Photo : Reuters
If Elina Svitolina finds her way back to competitive tennis this summer (as she recently hinted), we may get the chance to cheer her on at IGA Stadium this August.
And there’ll be more than one reason to rally behind her.
The first, of course, is the fact that she’s an excellent tennis player whose won 16 WTA titles and spent four and half years in the Top 10, from May 2017 to October 2021.
The second, much more significant, reason is because she’s been such a strong voice for her native Ukraine in the midst of the Russian invasion that’s been raging for a year now. A staunch supporter since the very beginning of the conflict, she’s never stopped denouncing the injustice that’s hit her country.
From the Swiss home base she shares with husband Gaël Monfils, she continues to share information to draw the world’s attention to the situation in her homeland. This past January, she sat down with New York Times tennis writer Christopher Clarey.
In the interview, she expressed her constant concern for her 85-year-old grandmother Tamara, who remains in the strategic southeastern port city of Odessa where Elina was born. “The winter is very tough right now for Ukrainians,” Svitolina said. “Obviously, it’s very cold, and they are often without electricity and running water. My grandmother lives on the 13th floor, and she needs to walk all the way up to her apartment because she cannot use the elevator. She could get stuck, or there are no lights at all. I have many friends in different cities, and they tell me the same stories. No lights. No water. They are just sitting at home. Most of the time, the phones die after one day so you cannot connect with them.”
Last December, in Monaco, the Elina Svitolina Foundation hosted its annual gala dinner and raised over US$250K for the organization and United24.
Marta Kostyuk and Lesia Tsurenko, Elina’s fellow Ukrainians and colleagues on the court, were in attendance.
Founded by Volodymyr Zelensky, the United24 global initiative has amassed donations from 110 countries that totaled $237M by the end of 2022.
On February 9, President Zelensky hosted his famous countrywoman in the presidential palace in Kyiv. Svitolina wore a blouse that read Glory to Ukraine to their meeting.
Elina Svitolina hasn’t competed since March 24, 2022, when she lost to Heather Watson in her opening-round match in Miami. Her most recent title came at the WTA 250 in Chicago on August 28, 2021.
For Elina, the stats, awards and events seem to be in the very distant past, lightyears away from what she’s felt for her fellow Ukrainians since the conflict broke out a year ago, on February 24. When she played her last match, the war had been raging for only a month.

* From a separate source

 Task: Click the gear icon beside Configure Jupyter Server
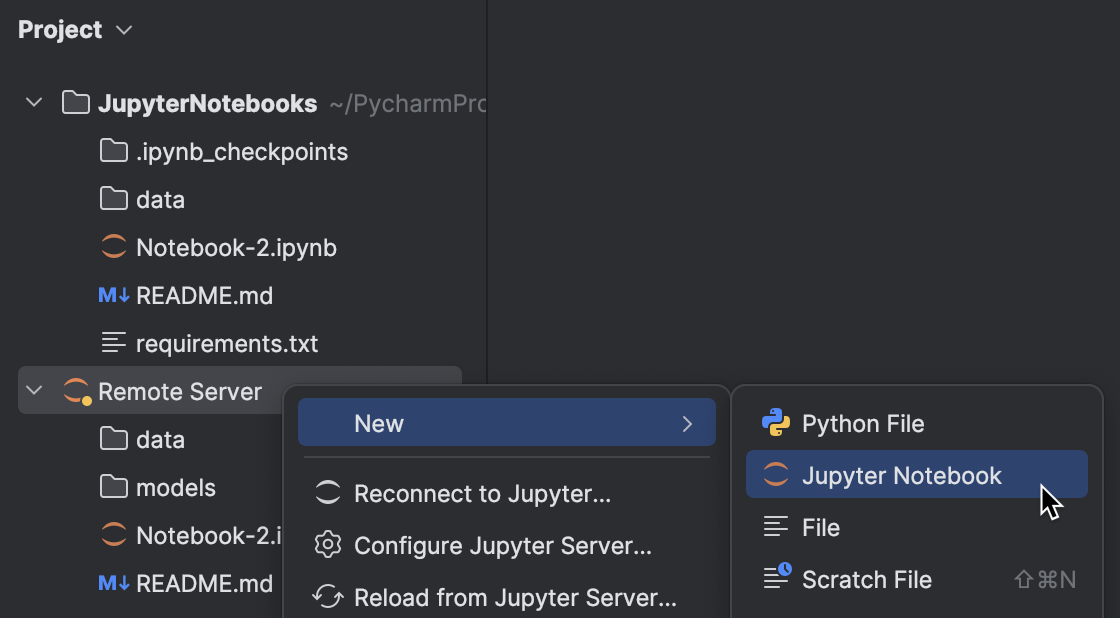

Will she be back in 2023? Or ever? The questions are hypothetical, since she herself has said that, in motherhood and in her calls to action for her country, she’s only human.
A month after the start of the Russian invasion, she decided to put her career on hold.

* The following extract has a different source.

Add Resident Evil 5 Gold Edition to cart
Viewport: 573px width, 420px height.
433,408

And not long after, she shared the news she was pregnant. When she gave birth to Skaï Monfils in October, the new parents let the world know. Since then, they’ve very subtly and admirably safeguarded their privacy, hiding their daughter’s face in the photos they post online.
A touching and lovely decision by one of the sport’s power couples.
As for 36-year-old Gaël Monfils, he’s on the cusp of a comeback, possibly in Rotterdam or Marseille, after nursing the foot injury that had been hounding him since the last NBO in Montréal. He may retire after the 2024 Olympics, which will be decided on the courts at Roland-Garros.
And as for Elina, 28, she’s been talking about returning to tennis this summer. She’s healed the back injury that had slowed her down but still needs to get her fitness up to par to handle the tour’s grueling pace.
“I will try to be ready for the summer, but I try not to rush things,” she said. “Because I know I need to be very strong to be back on tour, because right now tennis is very physical. All your muscle groups need to be ready and after not playing for over seven months and not doing so much after pregnancy, of course, your body is different now. And I have to really break everything down into small pieces to put together the full strength of my body, which I will need if I want to get back to the top.”